What is Numbness?
Numbness and tingling are abnormal sensations that can occur anywhere in your body, but are often felt in your hands, feet, arms, or legs. Some other terms that are used to describe numbness are sensory loss, paresthesias, tingling, and loss of sensation.
What are the Causes?
Numbness and tingling have many different possible causes, including:
- Remaining in the same seated or standing position for a long time
- Injuring the particular nerve supplying the body part where you feel the sensation
- Lack of blood supply to the area.

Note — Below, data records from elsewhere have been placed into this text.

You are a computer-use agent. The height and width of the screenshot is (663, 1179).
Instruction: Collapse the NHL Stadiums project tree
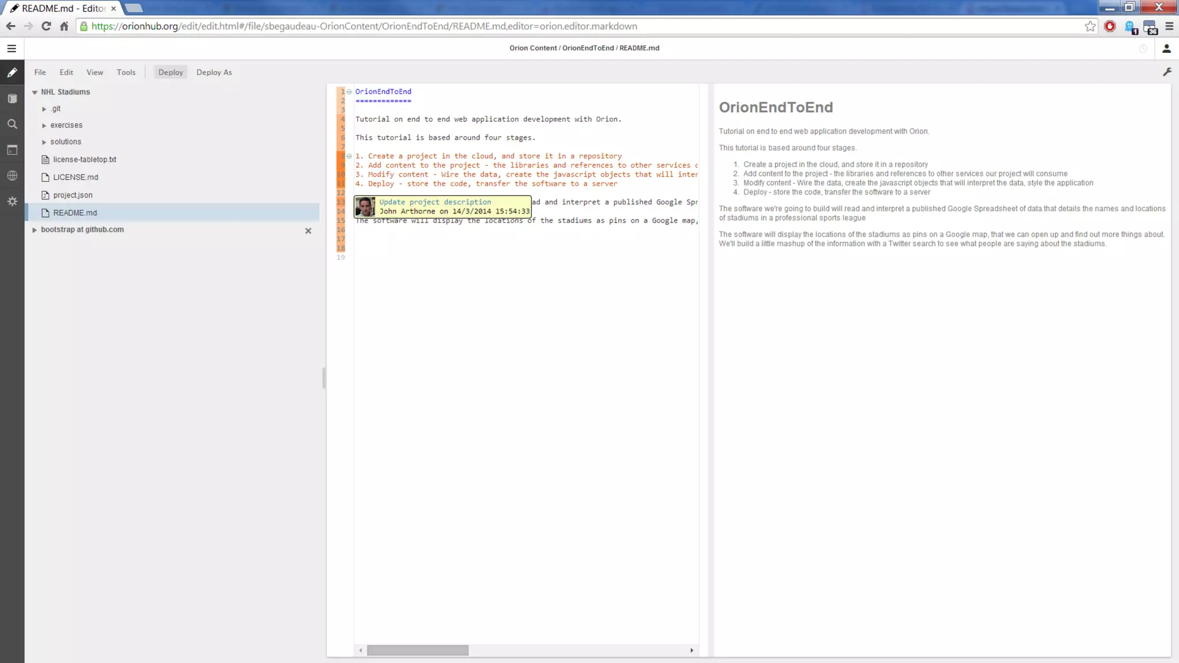tap(35, 92)
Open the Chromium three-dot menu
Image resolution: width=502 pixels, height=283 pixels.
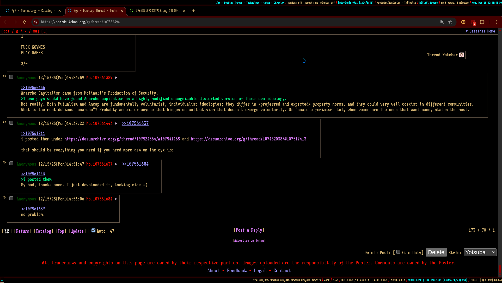[x=496, y=22]
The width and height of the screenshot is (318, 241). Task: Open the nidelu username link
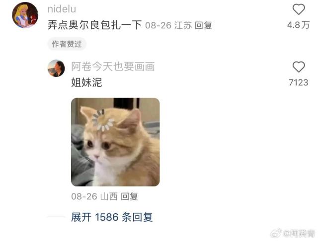62,9
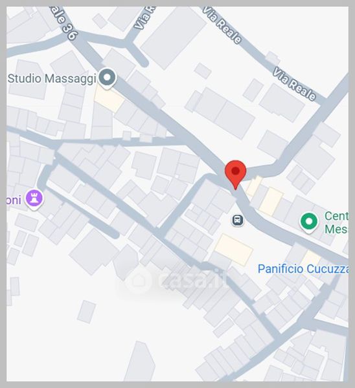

For example, plaque buildup from atherosclerosis in the legs can cause pain, numbness, and tingling while walking
- Pressure on the spinal nerves, like that from a herniated disc or fibrotic tissue
- Carpal tunnel syndrome can cause numbness or tingling in your wrist, fingers, hand, or forearm
- Certain medical conditions, including diabetes, an under active thyroid, multiple sclerosis, seizures, or migraine headaches
- Changes in electrolytes, like abnormal levels of calcium, potassium, or sodium in your body
- Vitamin B12 deficiency
- Transient ischemic attack (TIA) or stroke
- Certain medications, including chemotherapy for cancer, chloroquine for malaria, D-penicillamine, isoniazid for tuberculosis, nitrofurantoin, gold therapy for rheumatoid arthritis, or phenytoin for seizures
- Toxic action on nerves, such as that from lead, alcohol, or tobacco
Where will it Occur?
The injury often times is in the neck, back, wrist, elbow, and leg but can occur anywhere in your body. If you have a neck injury, for example, you may feel the sensation anywhere along your arm or hand. Similarly, a low back injury can cause sciatica — a sensation of numbness or tingling down the back of your leg.